MSNBC Analyst and retired Air Force Lt. Col. Rick Francona and MSNBC anchor Amy Robach discussed the military's recent find of an extensive tunnel that prevented a massive escape at an Iraqi prison.
Foiled breakout a wake-up call
Francona discusses details behind near prison break in Iraq
On March 24, an informant in America's largest prison in Iraq at Camp Bucca tipped off officials at that facility that a group of prisoners had planned what would have been the largest prison break from a U.S. facility in history.
Wednesday's 'Washington Post,' reports that military guards discovered a fully completed 357-foot tunnel that included ventilation, lighting and cardboard at its exit.
According to MSNBC Analyst and Retired Air Force Lt. Col. Rick Francona, both the thwarted breakout and level of expertise involved in the scheme were astonishing.
"I'm not only surprised that it happened, I'm surprised at the sophistication of this tunnel. If you look at the specifications of what these guys did basically using their hands and tools that they could craft from things that they stole from their American captors," he said. "They moved 100 tons of dirt in 60 days, they were able to hide the dirt. ... They were able to hide it under the barracks, they flushed it down the commodes, It was lighted, ventilated, very well done."
Francona, who said that the population of the prison has almost doubled to nearly 6,000 within the past year because of U.S. counter-insurgency operations, noted Iraq's history of creating architecturally impressive structures.
"The Iraqis have been engineers since time began. They've built wonderful things. If you travel through the country you can see the skill that they have. So to find a few engineers in a group of prisoners shouldn't be surprising," he said.
Since foiling the breakout by analyzing satellite imagery after the tip, Francona said U.S. officials have adjusted their policies.
"There are different procedures in place today, I can tell you that," he said.
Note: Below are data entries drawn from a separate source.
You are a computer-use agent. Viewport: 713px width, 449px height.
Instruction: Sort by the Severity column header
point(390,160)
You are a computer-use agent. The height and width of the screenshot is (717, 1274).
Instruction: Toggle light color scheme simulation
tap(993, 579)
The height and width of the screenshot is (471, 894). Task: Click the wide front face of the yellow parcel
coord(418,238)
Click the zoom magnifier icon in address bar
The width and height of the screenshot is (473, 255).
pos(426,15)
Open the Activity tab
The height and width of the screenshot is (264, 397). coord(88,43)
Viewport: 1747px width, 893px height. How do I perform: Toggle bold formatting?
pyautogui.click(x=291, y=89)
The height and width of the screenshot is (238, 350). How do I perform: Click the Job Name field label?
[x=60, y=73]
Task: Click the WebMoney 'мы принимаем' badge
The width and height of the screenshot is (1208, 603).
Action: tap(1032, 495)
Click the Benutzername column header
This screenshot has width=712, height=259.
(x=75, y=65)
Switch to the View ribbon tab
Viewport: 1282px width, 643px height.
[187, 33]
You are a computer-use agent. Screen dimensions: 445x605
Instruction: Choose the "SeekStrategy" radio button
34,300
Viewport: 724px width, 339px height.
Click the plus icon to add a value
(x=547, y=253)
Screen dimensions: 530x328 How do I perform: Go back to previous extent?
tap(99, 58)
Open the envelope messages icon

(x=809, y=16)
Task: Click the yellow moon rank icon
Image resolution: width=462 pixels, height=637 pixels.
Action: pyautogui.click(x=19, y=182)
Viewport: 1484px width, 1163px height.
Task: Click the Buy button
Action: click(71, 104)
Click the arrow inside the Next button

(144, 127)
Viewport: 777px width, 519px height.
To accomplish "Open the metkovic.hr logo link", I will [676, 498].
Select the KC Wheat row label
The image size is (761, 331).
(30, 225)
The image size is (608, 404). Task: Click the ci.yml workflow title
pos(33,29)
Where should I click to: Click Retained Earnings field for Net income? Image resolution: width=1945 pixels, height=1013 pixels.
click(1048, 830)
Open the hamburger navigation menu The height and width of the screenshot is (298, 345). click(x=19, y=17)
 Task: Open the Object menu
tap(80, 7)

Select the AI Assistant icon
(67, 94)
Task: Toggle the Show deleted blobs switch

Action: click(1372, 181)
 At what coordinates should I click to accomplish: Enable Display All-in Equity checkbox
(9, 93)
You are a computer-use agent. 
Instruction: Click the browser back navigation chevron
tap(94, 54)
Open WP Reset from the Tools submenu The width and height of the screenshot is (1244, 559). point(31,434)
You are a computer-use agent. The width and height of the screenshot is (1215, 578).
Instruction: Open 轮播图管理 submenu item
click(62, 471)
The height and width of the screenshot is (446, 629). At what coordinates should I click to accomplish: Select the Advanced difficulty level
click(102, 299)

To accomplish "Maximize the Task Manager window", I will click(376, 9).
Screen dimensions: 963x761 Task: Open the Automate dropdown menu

"How did it happen? Well, the American guards were naïve when they first got there. They figured 'They're in captivity. The war's over for them.' Not quite," Francona said.
Changes are both structural and managerial.
"They've rearranged the camp now, put solid concrete foundations under all the buildings and moved the buildings so that they're under constant observation," Francona said. "No more than groups of 20 together at one time."